#### GIVEN RECORDS
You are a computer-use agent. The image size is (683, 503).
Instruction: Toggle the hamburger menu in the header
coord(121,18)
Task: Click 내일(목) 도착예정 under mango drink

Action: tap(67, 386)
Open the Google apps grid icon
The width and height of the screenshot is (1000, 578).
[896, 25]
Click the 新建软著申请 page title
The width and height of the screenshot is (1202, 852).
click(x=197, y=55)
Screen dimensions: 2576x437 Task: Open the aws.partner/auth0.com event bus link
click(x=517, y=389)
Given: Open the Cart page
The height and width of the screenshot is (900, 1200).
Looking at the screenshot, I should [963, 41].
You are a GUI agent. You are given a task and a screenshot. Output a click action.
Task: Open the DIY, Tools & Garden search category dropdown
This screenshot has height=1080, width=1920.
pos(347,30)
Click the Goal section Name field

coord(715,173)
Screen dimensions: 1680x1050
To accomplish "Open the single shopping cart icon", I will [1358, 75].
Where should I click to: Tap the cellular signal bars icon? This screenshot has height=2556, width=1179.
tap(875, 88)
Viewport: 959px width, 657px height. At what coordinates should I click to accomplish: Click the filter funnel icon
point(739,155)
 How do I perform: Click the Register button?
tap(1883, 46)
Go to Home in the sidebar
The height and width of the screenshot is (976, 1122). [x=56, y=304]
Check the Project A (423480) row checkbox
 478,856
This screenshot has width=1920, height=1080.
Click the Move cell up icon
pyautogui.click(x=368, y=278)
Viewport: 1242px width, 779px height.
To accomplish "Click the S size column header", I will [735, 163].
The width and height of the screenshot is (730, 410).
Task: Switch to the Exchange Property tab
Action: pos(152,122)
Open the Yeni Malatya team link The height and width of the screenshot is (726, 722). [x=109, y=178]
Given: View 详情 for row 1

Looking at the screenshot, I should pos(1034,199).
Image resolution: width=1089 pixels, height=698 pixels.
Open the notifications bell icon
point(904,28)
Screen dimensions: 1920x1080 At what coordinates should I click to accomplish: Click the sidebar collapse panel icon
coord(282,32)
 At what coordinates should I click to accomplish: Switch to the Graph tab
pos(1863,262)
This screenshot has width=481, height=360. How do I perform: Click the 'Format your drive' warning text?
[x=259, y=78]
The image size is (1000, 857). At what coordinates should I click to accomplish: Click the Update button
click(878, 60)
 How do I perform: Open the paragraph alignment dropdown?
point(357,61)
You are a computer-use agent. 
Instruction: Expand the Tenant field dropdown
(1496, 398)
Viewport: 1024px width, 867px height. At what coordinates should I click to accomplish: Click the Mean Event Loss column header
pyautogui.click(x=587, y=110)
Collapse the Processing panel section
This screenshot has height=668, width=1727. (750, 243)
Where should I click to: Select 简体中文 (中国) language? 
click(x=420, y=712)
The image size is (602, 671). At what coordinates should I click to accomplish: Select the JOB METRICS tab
########
• **REQUIREMENT**
Repeat each entry exactly, so that nothing in the listing is lost.

• **RESPONSE TO THE EXERCISE**
You are a computer-use agent. The image size is (683, 503).
Instruction: Toggle the hamburger menu in the header
coord(121,18)
Task: Click 내일(목) 도착예정 under mango drink

Action: tap(67, 386)
Open the Google apps grid icon
The width and height of the screenshot is (1000, 578).
[896, 25]
Click the 新建软著申请 page title
The width and height of the screenshot is (1202, 852).
click(x=197, y=55)
Screen dimensions: 2576x437 Task: Open the aws.partner/auth0.com event bus link
click(x=517, y=389)
Given: Open the Cart page
The height and width of the screenshot is (900, 1200).
Looking at the screenshot, I should [963, 41].
You are a GUI agent. You are given a task and a screenshot. Output a click action.
Task: Open the DIY, Tools & Garden search category dropdown
This screenshot has height=1080, width=1920.
pos(347,30)
Click the Goal section Name field

coord(715,173)
Screen dimensions: 1680x1050
To accomplish "Open the single shopping cart icon", I will [1358, 75].
Where should I click to: Tap the cellular signal bars icon? This screenshot has height=2556, width=1179.
tap(875, 88)
Viewport: 959px width, 657px height. At what coordinates should I click to accomplish: Click the filter funnel icon
point(739,155)
 How do I perform: Click the Register button?
tap(1883, 46)
Go to Home in the sidebar
The height and width of the screenshot is (976, 1122). [x=56, y=304]
Check the Project A (423480) row checkbox
 478,856
This screenshot has width=1920, height=1080.
Click the Move cell up icon
pyautogui.click(x=368, y=278)
Viewport: 1242px width, 779px height.
To accomplish "Click the S size column header", I will [735, 163].
The width and height of the screenshot is (730, 410).
Task: Switch to the Exchange Property tab
Action: pos(152,122)
Open the Yeni Malatya team link The height and width of the screenshot is (726, 722). [x=109, y=178]
Given: View 详情 for row 1

Looking at the screenshot, I should pos(1034,199).
Image resolution: width=1089 pixels, height=698 pixels.
Open the notifications bell icon
point(904,28)
Screen dimensions: 1920x1080 At what coordinates should I click to accomplish: Click the sidebar collapse panel icon
coord(282,32)
 At what coordinates should I click to accomplish: Switch to the Graph tab
pos(1863,262)
This screenshot has width=481, height=360. How do I perform: Click the 'Format your drive' warning text?
[x=259, y=78]
The image size is (1000, 857). At what coordinates should I click to accomplish: Click the Update button
click(878, 60)
 How do I perform: Open the paragraph alignment dropdown?
point(357,61)
You are a computer-use agent. 
Instruction: Expand the Tenant field dropdown
(1496, 398)
Viewport: 1024px width, 867px height. At what coordinates should I click to accomplish: Click the Mean Event Loss column header
pyautogui.click(x=587, y=110)
Collapse the Processing panel section
This screenshot has height=668, width=1727. (750, 243)
Where should I click to: Select 简体中文 (中国) language? 
click(x=420, y=712)
The image size is (602, 671). At what coordinates should I click to accomplish: Select the JOB METRICS tab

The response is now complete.